Further, when reading data from the area 2 of the optical disk device A 102 and the area 3 of the optical disk device B 104, 16 kByte * 7 / 1.03 for reading seven 16 kByte data from the optical disk device A as shown in (FIG. 6). = 10
In 8.7 milliseconds, the optical disc device B reads 9 pieces of 16 kByte data, and therefore requires 16 kByte * 9 / 1.22 = 118.0 milliseconds data read time. Therefore, this reading requires 118 milliseconds, and the reading speed in this case is 2.17 MByte / second. The read data are connected by the control circuit 106 and sent to the external device 200.

That is, the speed at the time of writing and reading the data can be averaged from 2.17 MByte to 2.23 MByte.

Therefore, the data from the external device 200 is divided by the control device 106 at the time of writing the data as described above, and it is predetermined in the area from the inner circumference to the outer circumference of the two optical discs corresponding to the writing speed. It is possible to average the writing and reading speeds for the two optical disks by writing the data at a ratio and by connecting the data read from the two optical disks by the control device 106 when reading the data. Become.

In this embodiment, the storage device with a constant angular velocity is an optical disk, but another storage device may be used as long as it satisfies the condition with a constant angular velocity.

In this embodiment, the number of divisions from the inner circumference to the outer circumference of the optical disc is set to 4, and the number of optical discs is limited to 2. However, even if the number of optical discs is more than this, it is possible to combine the areas. If so, there is no particular problem.

(Second Embodiment) Next, a second embodiment of the present invention will be described.

FIG. 7 shows the structure of the data storage device of this embodiment. In FIG. 7, 102 is an optical disk device A for storing data in the data storage device 108, and 104 is an optical disk device B for storing data in the data storage device 108.

Reference numeral 110 is area information for storing the positions of the divided areas of the optical disk device 102 and the optical disk device 104 and the writing and reading speeds.

111 reads the value of the area information 110,
It is a division size calculation means for determining the size of the division data to be written in the optical disc device 102 and the optical disc device 104 so that the times of reading are the same.

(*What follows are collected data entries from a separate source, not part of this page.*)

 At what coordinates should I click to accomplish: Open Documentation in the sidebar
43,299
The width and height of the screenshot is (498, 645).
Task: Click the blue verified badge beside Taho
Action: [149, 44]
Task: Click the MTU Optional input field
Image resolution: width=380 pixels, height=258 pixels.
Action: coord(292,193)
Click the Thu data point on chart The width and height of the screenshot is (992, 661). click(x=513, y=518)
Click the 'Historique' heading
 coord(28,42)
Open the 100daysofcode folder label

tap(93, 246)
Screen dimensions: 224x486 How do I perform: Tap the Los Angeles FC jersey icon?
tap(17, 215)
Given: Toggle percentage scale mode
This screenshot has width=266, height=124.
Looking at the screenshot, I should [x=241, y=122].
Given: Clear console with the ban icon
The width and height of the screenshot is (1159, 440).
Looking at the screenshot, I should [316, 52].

When writing data from the outside, 106 simultaneously divides the data divided by the division size calculating means 111 into areas obtained by dividing the areas of the optical disk device 102 and the optical disk device 104 into a plurality of areas from the inner circumference to the outer circumference. This is a control device for simultaneously reading and connecting data stored separately in the optical disk device 102 and the optical disk device 104 at the time of writing and reading of data.

Reference numeral 112 holds all address information of the optical disk device 102 and the optical disk device 104, and the control device 106.
Records the position when the data is written by the controller 1
It is a disk address management means for giving an address when reading the data of 06.

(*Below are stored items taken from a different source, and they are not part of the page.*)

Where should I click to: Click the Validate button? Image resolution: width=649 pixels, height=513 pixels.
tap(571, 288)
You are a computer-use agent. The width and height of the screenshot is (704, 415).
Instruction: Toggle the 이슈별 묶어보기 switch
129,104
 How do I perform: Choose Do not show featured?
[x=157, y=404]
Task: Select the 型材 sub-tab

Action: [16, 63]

Reference numeral 200 denotes the data storage device 108 of the present invention.
It is an external device for writing and reading data to and from. For example, the external device 200 may be a normal workstation or the like, and the external device 200 and the data storage device 10 may be used.
8 is connected by a general interface such as SCSI.

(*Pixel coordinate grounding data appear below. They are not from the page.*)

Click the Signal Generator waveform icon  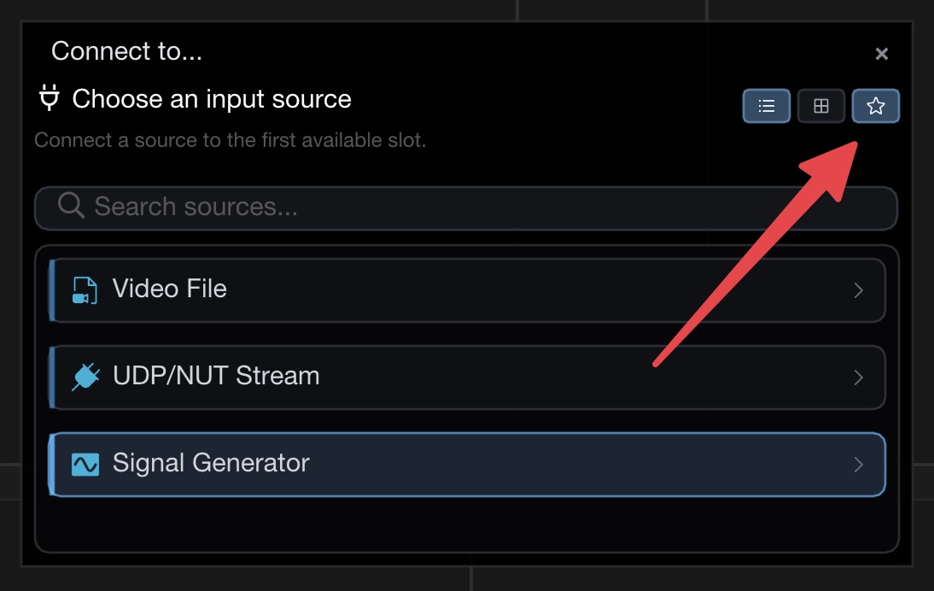tap(85, 464)

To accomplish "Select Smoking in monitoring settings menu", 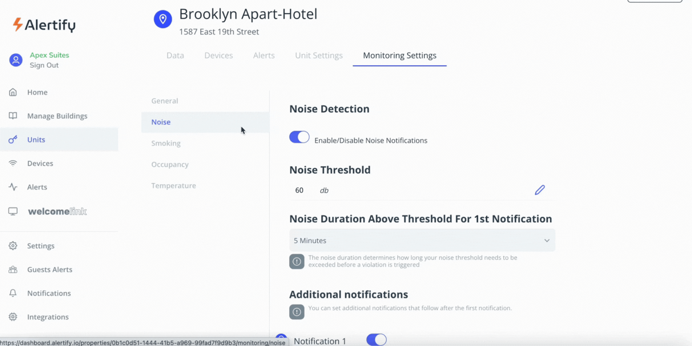I will click(166, 143).
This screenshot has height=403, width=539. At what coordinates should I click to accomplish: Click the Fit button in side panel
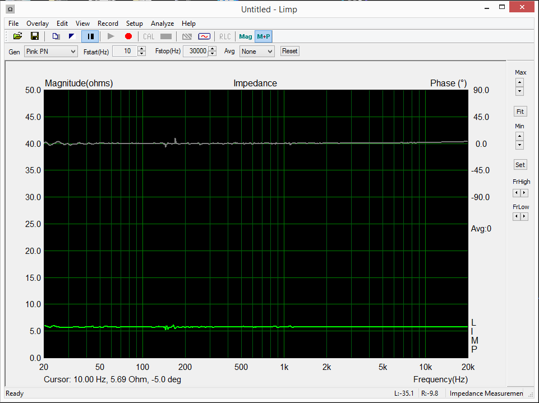(520, 112)
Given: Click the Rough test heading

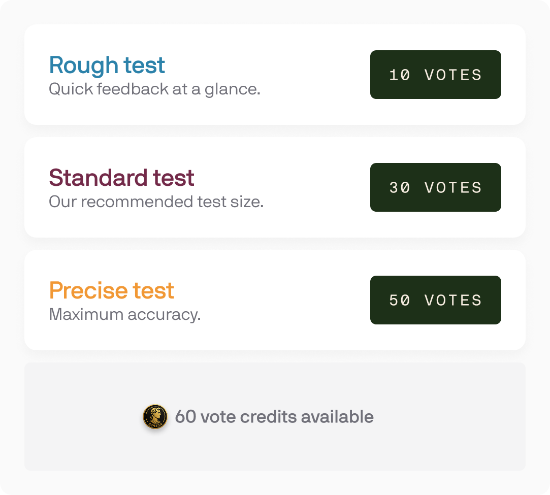Looking at the screenshot, I should 106,64.
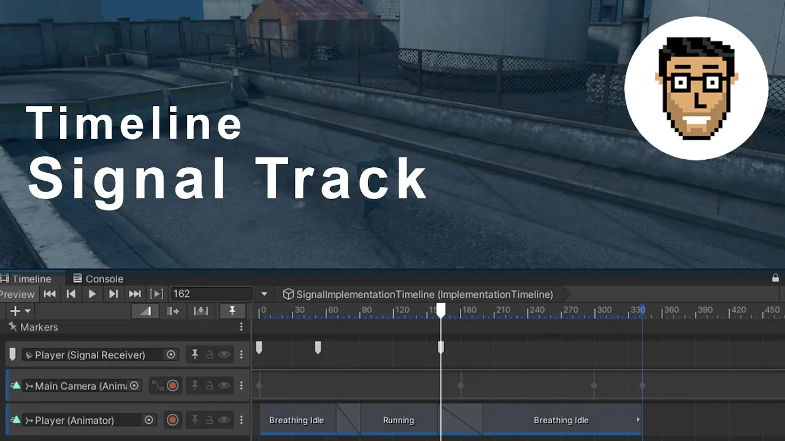Lock the Main Camera track
Image resolution: width=785 pixels, height=441 pixels.
[x=209, y=386]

An embodiment will be described below with reference to (FIG. 7) and the above (FIG. 2). It is assumed that the external device 200 writes data of 256 kBytes as shown in FIG.
In this case, the control device 106 that received this data
A value of the division size is requested to the division size calculation means 111. At this time, the minimum unit of size is 1 kByte due to the limitation of the present disk device, so 256 kByte data is divided into 256 units of d1 to d256 as shown in (FIG. 8).

The division size calculation means 111 uses the area information 1
Using the speeds of the respective areas stored in 10, the division size is calculated so that the read times are the same. Hereinafter, a calculation method in the division size calculation means 111 will be described in the case of two combinations of different speeds as in this embodiment. If the slower speed of the two disks is SS, the size is DS, the faster speed is SF, and the size is DF, then the two from (Equation 1) and (Equation 2) will be SF.
And DF can be determined.

[0030]

[Equation 1]

[0031]

[Equation 2]

[Equation 1] is the data length 25 when the sizes are summed up.
It is established because it becomes 6 kByte, and (Equation 2) is established because the read time length becomes the same.

The actual combination of areas is the pair of areas A1 and B4.
(Pair type 1) and area A2 and B3 pair (pair type 2) and area
The size obtained by substituting the above values for four pairs of A3 and B2 (pair type 3) and regions A4 and B1 (pair type 4) is shown in FIG. As shown in (FIG. 8), the data size value in (FIG. 9) is a rounded-off approximate value because the minimum size unit is 1 kByte.

Based on the value of the division size calculation means 111 thus obtained, the control device 106 causes the optical disk device 102 to have 256 KBytes in the area and size shown in FIG.
And data is written in a pair of the area of the optical disk device 104. For example, pair 1 has 96kByte for A1 and 16 for B4
0kByte data will be written. Further, the control device 106 controls the optical disk device 102 and the optical disk device 10.
When writing data to No. 4, the written position and size are stored in the disk address management means 112.

Next, when reading, the control device 106 which has received the position and size by the disk address management means 112 is the optical disk device 102 and the optical disk device 1.
Connect the data read from 04 respectively,
Send it to the external device 200.

The state of this reading is shown in FIG.
0) and (FIG. 11). (FIG. 10) shows reading in a pair of areas A1 and B4 (pair type 1) and pair of areas A4 and B1 (pair type 4), and (FIG. 11) shows a pair of areas A2 and B3.
(Type of pair 2) and reading of a pair of regions A3 and B2 (type of pair 3). Since the read time is from 114.3 ms to 113.9 ms from (FIG. 10) and (FIG. 11), the speed at the time of data read is averaged from 2.24 MByte to 2.25 MByte.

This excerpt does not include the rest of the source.